Kunci kemenangan sejati dalam
Sovereigns Quarrel adalah mengamankan jalur melalui papan. Ini
membutuhkan pemikiran ke depan, tetapi juga kreativitas. Itu adalah
permainan yang pelan dan hati-hati. Atau, dengan berfokus pada
penghancuran Sentry musuh saja, ada kemungkinan untuk mengakhiri
permainan dengan cepat, tetapi sering kali membuat kedua pemain tidak
puas.
"Kita tahu keberadaanmu di sini bukanlah suatu kebetulan," kata Gray saat dia melakukan langkah selanjutnya.
“Tidak,” aku mengakui, menimbang langkahku—dan kata-kataku—dengan hati-hati. "Bukan itu."
Memutuskan
tindakan berani diperlukan, aku memindahkan seorang striker ke tengah
lapangan. “Ketika kau tidak mau menemui orang tua
angkatku setelah persidangan, mereka mengatur agar aku membantu Profesor
Aphelion untuk memata-mataimu dan … mendapatkanmu, jika aku bisa.
Mentorku"—Aku menahan nama Scythe Seris, ragu untuk mengungkapkan
hubungan itu—"memintaku untuk mengawasimu juga, secara pribadi."
Fokus
Grey tidak pernah meninggalkan papan permainan. Dia tidak bergeming,
mengerutkan kening, atau berkedip.

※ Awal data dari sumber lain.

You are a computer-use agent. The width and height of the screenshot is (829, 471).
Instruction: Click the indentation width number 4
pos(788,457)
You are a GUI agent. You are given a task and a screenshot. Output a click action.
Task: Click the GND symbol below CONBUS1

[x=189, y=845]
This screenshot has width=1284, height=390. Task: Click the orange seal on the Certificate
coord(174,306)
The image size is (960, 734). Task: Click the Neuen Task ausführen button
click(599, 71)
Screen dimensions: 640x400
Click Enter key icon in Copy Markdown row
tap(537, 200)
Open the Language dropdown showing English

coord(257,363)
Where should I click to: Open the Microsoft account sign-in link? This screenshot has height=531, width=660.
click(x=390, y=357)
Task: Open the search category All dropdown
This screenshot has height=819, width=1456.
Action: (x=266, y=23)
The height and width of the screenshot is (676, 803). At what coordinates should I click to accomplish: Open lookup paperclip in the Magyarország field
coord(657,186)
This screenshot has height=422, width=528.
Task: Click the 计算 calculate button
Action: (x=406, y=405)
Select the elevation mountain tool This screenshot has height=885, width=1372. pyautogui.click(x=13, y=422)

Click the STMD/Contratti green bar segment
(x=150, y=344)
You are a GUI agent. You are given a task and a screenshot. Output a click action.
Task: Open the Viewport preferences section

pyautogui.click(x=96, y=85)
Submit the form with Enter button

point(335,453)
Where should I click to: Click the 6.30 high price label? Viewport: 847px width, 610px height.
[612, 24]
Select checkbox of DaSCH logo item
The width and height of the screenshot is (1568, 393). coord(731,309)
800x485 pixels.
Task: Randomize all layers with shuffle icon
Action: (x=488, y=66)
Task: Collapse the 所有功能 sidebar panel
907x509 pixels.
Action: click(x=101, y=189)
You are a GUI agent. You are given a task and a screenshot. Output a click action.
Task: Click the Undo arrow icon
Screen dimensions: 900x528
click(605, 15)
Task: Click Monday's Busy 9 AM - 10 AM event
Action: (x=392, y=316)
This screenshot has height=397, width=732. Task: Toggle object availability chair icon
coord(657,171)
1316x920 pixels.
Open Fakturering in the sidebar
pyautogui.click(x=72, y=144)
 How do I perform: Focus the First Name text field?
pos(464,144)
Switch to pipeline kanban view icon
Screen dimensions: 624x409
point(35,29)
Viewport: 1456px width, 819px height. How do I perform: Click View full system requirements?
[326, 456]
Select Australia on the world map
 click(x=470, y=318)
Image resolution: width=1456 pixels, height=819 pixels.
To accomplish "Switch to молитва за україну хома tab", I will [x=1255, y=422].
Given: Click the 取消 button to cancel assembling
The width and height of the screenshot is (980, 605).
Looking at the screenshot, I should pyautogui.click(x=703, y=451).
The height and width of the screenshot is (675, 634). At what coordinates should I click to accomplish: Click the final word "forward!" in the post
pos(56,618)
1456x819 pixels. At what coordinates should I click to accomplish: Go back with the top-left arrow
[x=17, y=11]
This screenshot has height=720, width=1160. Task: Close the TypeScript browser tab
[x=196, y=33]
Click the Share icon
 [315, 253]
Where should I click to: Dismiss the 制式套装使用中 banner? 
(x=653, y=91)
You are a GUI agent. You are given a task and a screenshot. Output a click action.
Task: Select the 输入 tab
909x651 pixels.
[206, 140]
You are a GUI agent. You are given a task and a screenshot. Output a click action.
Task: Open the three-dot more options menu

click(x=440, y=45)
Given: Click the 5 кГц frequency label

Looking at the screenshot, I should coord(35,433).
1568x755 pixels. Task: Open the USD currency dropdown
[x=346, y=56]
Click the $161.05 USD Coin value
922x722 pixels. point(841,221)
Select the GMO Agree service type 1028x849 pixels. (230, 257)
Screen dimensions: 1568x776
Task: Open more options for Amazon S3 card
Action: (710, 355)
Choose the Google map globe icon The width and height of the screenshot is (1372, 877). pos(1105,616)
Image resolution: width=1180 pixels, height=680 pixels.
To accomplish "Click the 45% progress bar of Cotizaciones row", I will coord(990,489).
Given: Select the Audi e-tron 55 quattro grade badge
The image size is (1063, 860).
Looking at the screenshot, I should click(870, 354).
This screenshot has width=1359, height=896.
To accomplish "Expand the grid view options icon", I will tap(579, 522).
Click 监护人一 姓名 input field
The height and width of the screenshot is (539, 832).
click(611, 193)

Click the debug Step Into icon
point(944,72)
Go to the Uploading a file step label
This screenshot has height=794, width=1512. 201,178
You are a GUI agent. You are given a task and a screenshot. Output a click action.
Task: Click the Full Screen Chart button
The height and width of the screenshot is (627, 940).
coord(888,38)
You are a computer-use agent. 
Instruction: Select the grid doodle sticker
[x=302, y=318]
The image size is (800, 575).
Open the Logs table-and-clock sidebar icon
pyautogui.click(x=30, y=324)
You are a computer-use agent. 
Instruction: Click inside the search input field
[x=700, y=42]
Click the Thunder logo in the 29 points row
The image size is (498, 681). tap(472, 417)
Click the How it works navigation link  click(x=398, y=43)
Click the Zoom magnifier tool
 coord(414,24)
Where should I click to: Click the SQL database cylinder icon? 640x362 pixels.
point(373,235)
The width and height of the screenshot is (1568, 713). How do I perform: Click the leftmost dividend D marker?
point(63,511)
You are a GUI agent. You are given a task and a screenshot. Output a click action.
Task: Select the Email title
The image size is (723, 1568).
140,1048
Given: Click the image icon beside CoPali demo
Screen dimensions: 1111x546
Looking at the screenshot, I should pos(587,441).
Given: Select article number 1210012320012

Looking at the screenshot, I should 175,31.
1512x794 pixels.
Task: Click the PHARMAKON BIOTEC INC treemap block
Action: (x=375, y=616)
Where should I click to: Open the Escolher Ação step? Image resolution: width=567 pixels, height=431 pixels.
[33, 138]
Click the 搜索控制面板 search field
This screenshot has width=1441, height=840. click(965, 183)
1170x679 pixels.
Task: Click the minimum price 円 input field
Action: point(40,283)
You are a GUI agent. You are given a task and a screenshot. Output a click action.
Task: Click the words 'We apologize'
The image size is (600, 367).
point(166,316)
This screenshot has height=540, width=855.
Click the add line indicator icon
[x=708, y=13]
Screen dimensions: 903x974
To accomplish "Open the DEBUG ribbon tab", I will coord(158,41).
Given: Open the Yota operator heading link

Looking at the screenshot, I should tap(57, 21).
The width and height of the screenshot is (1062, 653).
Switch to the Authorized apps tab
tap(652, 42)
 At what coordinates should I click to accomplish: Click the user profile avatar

Kami bertukar beberapa gerakan
sebelum dia berbicara lagi.
"Kurasa aku cukup populer."
Aku
mengerucutkan bibirku dan menatapnya dengan marah. “Kau adalah variabel yang sepertinya tidak ada yang tahu apa yang harus
dilakukan denganmu, dan karena kecerobohanku sendiri, aku telah dibelenggu dengan
tanggung jawab untuk melacakmu.”
Gray berkedip
karena terkejut, yang aku tanggapi dengan tawa yang tulus. “Aku hanya
bercanda... setidaknya sebagiannya. Kurasa memaksaku menjadi asisten
Profesor Aphelion juga merupakan cara orang tuaku menghukumku karena
menyelinap keluar.”
Ascender misterius itu menggaruk rambut pirang gandumnya dengan tidak nyaman, dan matanya kehilangan fokus untuk sesaat.